■ **Source excerpt**:

** begin **

Developing a Data Collector from Scratch
Developing a robust and reliable data collector is a critical step in any data integration pipeline. This guide will walk you through the essential principles, architectural patterns, and practical implementation details for building a data collector in Go, using the provided S3 poller example as a reference.
1. Understanding the Role of a Data Collector
A data collector is a specialized microservice responsible for:
- Source Interaction: Connecting to an external data source (e.g., an API, a database, a file system like S3, an FTP server).
- Data Retrieval: Fetching raw data from the source.
- Raw Data Publication: Publishing the retrieved raw data to a message queue, typically for subsequent processing by a transformer.
- Scheduling/Triggering: Operating on a schedule (e.g., cron, polling interval) or in response to external events.
The primary goal of a data collector is to reliably acquire data and make it available in a standardized raw format for the next stage of the pipeline.
Typical Pull-Data-Collector flow (the collector actively gets data from the provider)
Typical Push-Data-Collector flow (the collector waits for data from the provider)
2. Core Principles of Data Collector Development
Adhering to these principles ensures your data collector is maintainable, scalable, and resilient:
2.1. Modularity and Single Responsibility
Each data collector should focus on a single data source or a specific data acquisition method. Avoid combining multiple disparate data sources into one collector. This promotes:
- Clearer Logic: Easier to understand, debug, and test.
- Independent Deployment: Changes to one source don't affect others.
- Scalability: You can scale collectors for different sources independently.
2.2. Configuration Management
Externalize all configurable parameters (API keys, endpoints, polling intervals, bucket names) using environment variables. This keeps your code clean, allows for easy deployment across different environments (development, staging, production), and avoids hardcoding sensitive information.
2.3. Error Handling and Resilience
Data collection often involves interacting with external systems that can be unreliable. Your collector must:
- Handle Network Errors: Implement retries with exponential backoff for transient network issues.
- Validate Data: Ensure retrieved data is in the expected format before processing.
- Log Errors Effectively: Provide sufficient context for debugging.
- Fail Early: Let the application crash if something goes wrong, the test and production environment handles restarts.
2.4. Observability (Logging, Tracing, Metrics)
For production systems, it's crucial to understand what your collector is doing.

** end **

■ **Aim**:
Answer these questions from the data collector guide above:
1. In what programming language does the guide build its data collector?
2. What should be used to externalize configurable parameters such as API keys and polling intervals?
3. What should a collector implement to handle transient network issues?

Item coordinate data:
** begin **

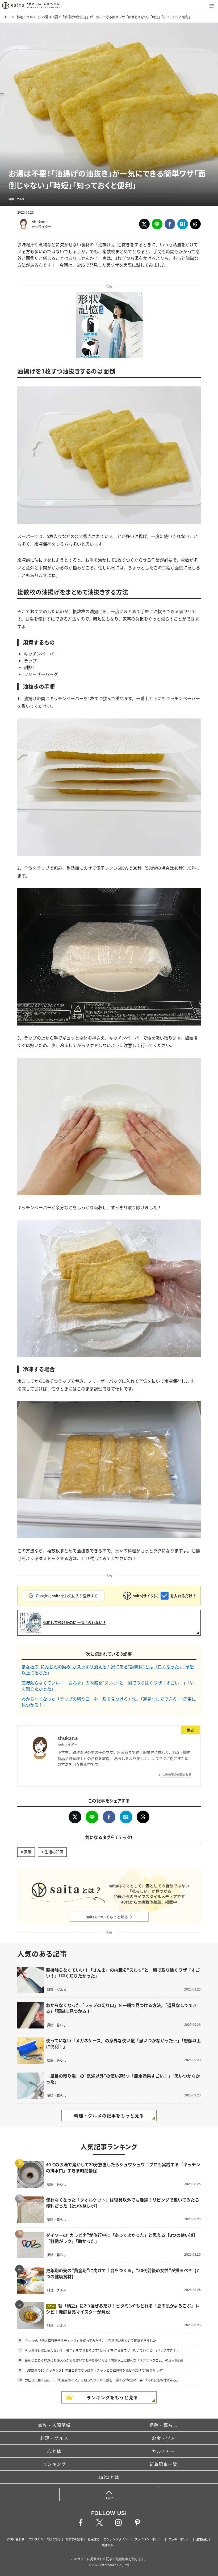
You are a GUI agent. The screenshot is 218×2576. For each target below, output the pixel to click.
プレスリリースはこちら (45, 2539)
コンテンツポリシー (117, 2539)
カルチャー (163, 2451)
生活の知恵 (54, 1851)
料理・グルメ (26, 17)
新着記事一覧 (163, 2464)
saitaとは (109, 2477)
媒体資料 (108, 2545)
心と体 (54, 2451)
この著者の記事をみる (176, 1774)
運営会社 (202, 2539)
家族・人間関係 (54, 2425)
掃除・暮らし (163, 2425)
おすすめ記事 (74, 2539)
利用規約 (93, 2539)
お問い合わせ (15, 2539)
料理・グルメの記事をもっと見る (109, 2115)
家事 (27, 1851)
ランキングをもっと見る (112, 2397)
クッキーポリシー (180, 2539)
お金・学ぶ (163, 2438)
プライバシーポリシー (149, 2539)
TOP (6, 17)
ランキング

** end **

■ **Answer below**:
1. Go
2. Environment variables
3. Retries with exponential backoff